### Exercise aim
Pictures must not appear in the copy. Set down exactly the line with "This screenshot has width=1143, height=811." and each line after it through the end of the data below.

• • • •

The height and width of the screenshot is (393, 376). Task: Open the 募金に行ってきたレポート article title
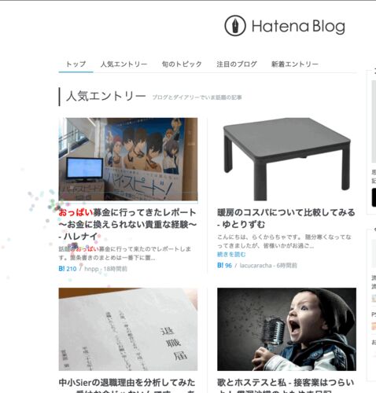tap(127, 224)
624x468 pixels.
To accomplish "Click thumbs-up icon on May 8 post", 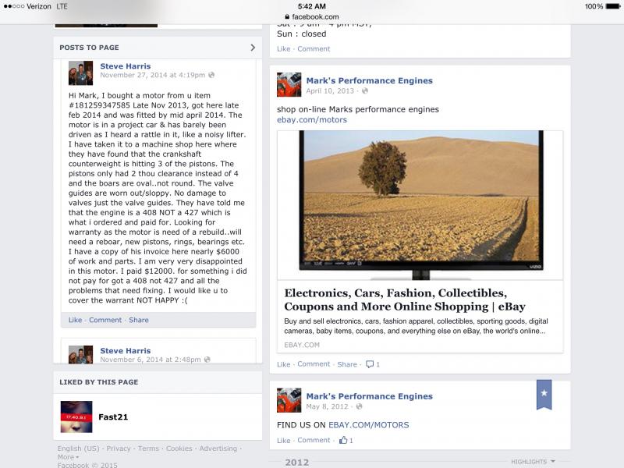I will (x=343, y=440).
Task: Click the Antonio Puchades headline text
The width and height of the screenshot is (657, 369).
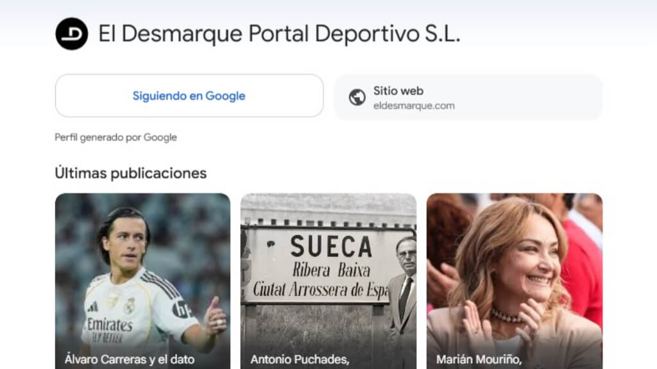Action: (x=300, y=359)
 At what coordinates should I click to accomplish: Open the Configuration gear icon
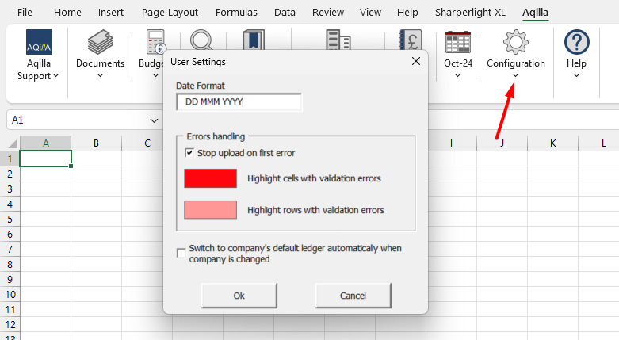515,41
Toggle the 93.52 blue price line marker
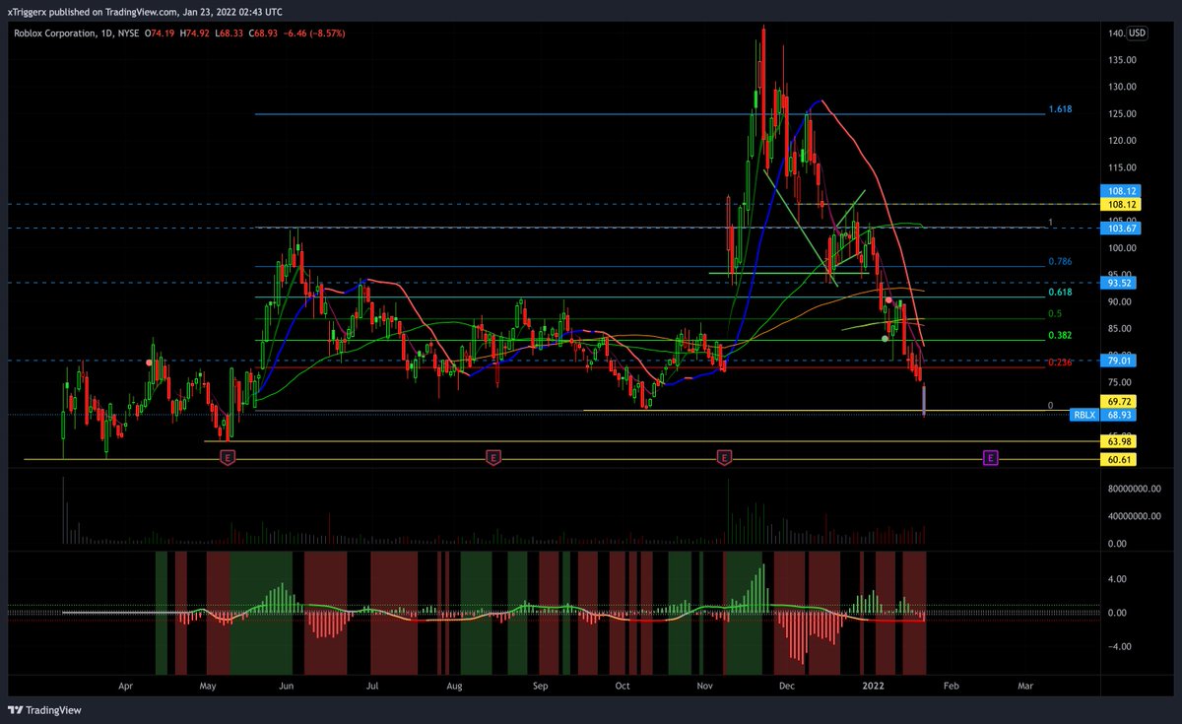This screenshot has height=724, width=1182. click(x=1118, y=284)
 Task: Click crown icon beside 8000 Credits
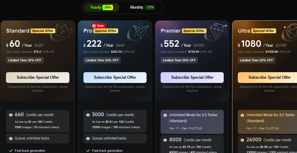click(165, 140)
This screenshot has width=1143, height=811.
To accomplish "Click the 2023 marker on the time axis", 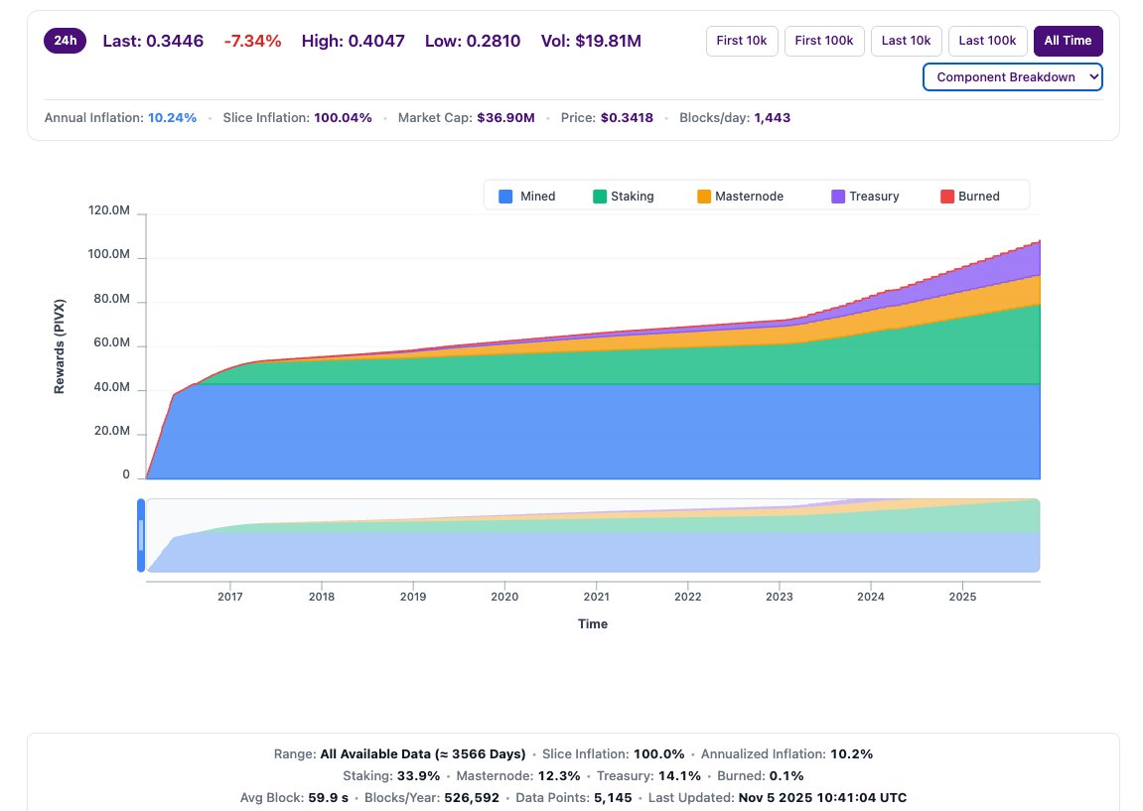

• • • •

### Answer box
This screenshot has width=1143, height=811.
To accomplish "Click the 2023 marker on the time axis", 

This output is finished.